Authors:Liu Li-guo  Miao Ruo-yu  Lu Xin  Xu Yi-yao  Du Shun-da  Xu Hai-feng  Chi Tian-yi  Yang Hua-yu  Yang Zhi-ying  Mao Yi-lei  Sang Xin-ting  Zhong Shou-xian  Huang Jie-fu  Zhao Hai-tao
Institution:Department of Hepatic Surgery, Peking Union Medical College Hospital, Chinese Academy of Medical Sciences & Peking Union Medical College, Beijing 100730, China.

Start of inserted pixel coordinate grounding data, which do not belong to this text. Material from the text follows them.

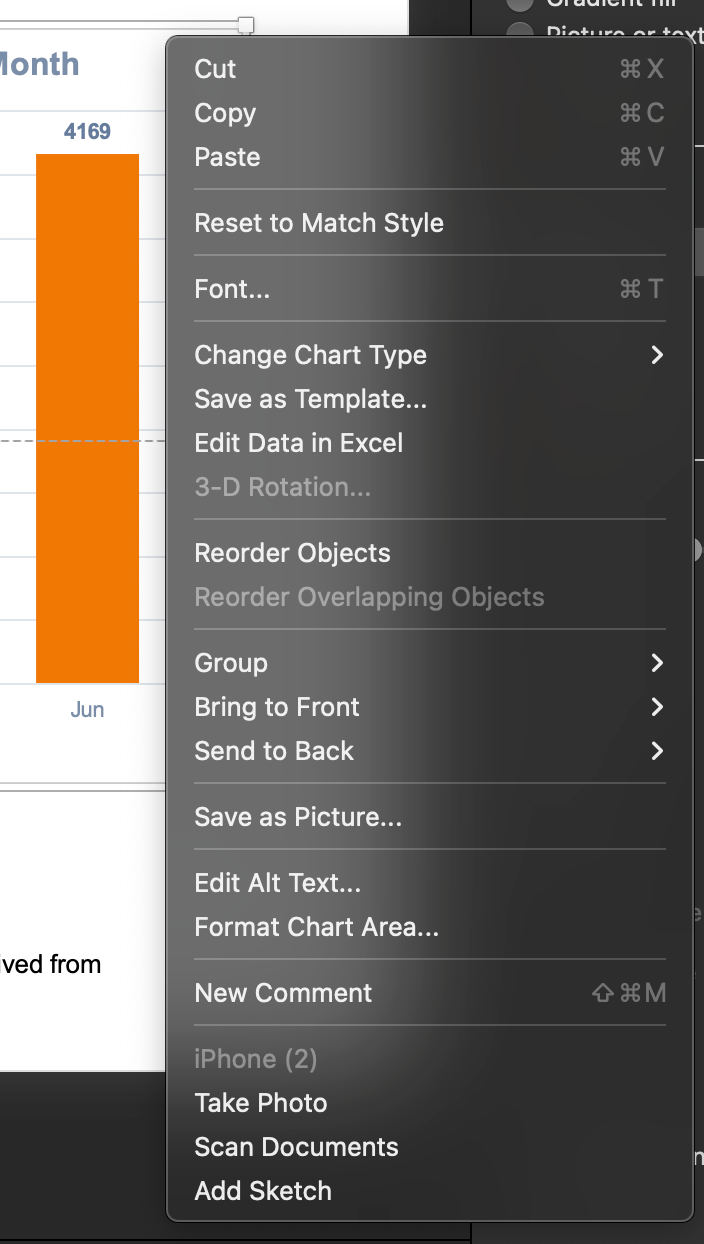
Task: Click Reorder Objects menu item
Action: pos(292,553)
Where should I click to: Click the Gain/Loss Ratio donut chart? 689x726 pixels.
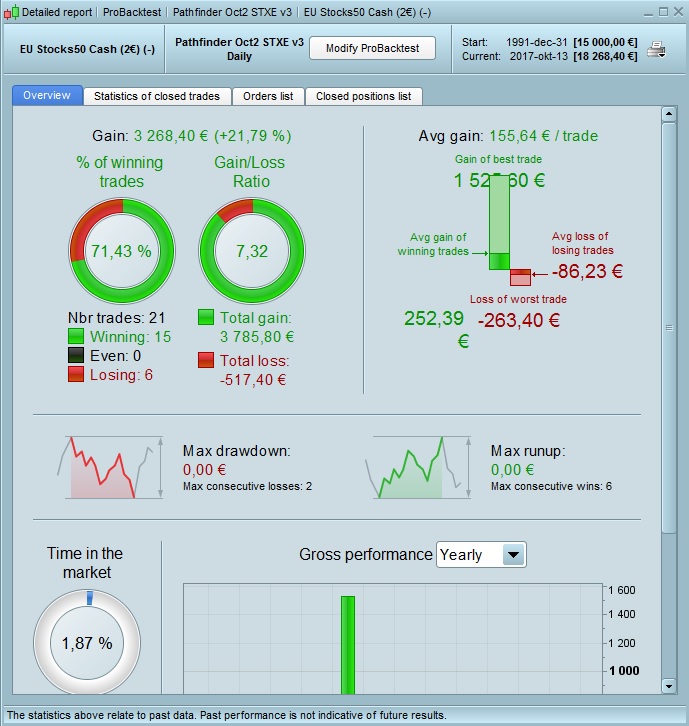point(252,251)
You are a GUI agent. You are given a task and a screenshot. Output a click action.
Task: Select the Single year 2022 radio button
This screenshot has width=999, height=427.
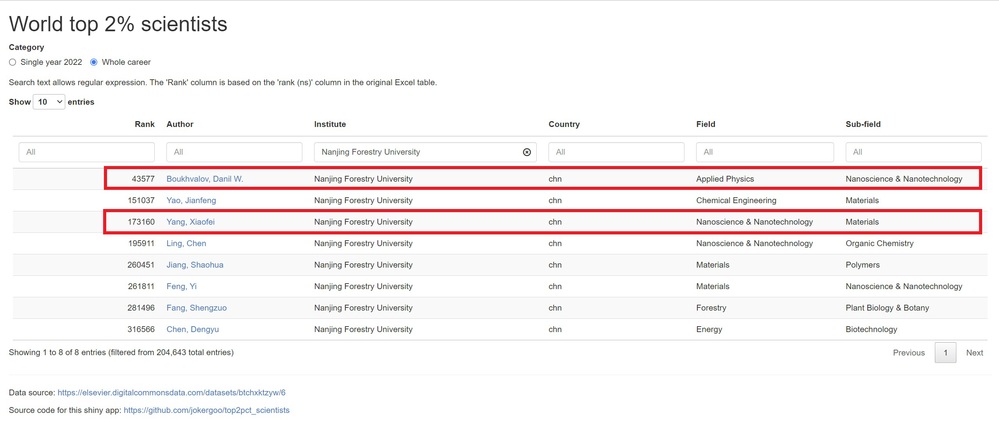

Abstract:Objective To summarize the experience of hepatectomy in patients with hepatocellular carcinoma fulfilling the Milan criteria and analyze the clinicopathological factors for patient survival and tumor recurrence. Methods The clinicopathological data of 104 patients with early-stage hepatocellular carcinoma fulfilling the Milan criteria and underwent hepatectomy at Peking Union Medical College Hospital between April 2003 and June 2009 were retrospectively analyzed. Results The median follow-up was 24 months. There were 54 recurrent cases. The 1-, 3- and 5-year cumulative disease-free survival rate were 63.0%, 32. 6% and 22. 4% respectively. Neither univariate analysis nor multivariate analysis indicated any factor significantly correlated with recurrence ( P >0. 05). The cumulative overall survival rate at 1,3 and 5 years were 88. 8%, 68. 1% and 68. 1% respectively. Univariate analysis revealed that blood transfusion (P = 0. 000), involvement of hepatic capsule ( P = 0. 000 ) and postoperative transarterial chemotherapy (P =0. 049) were significantly correlated with survival And multivariate analysis indicated that blood transfusion (P = 0. 001 ) and involvement of hepatic capsule (P = 0. 000) were independent prognostic factors for survival. Conclusion For the patients with early-stage hepatocellular carcinoma and compensated liver function fulfilling the Milan criteria, hepatectomy serves as the preferred treatment strategy.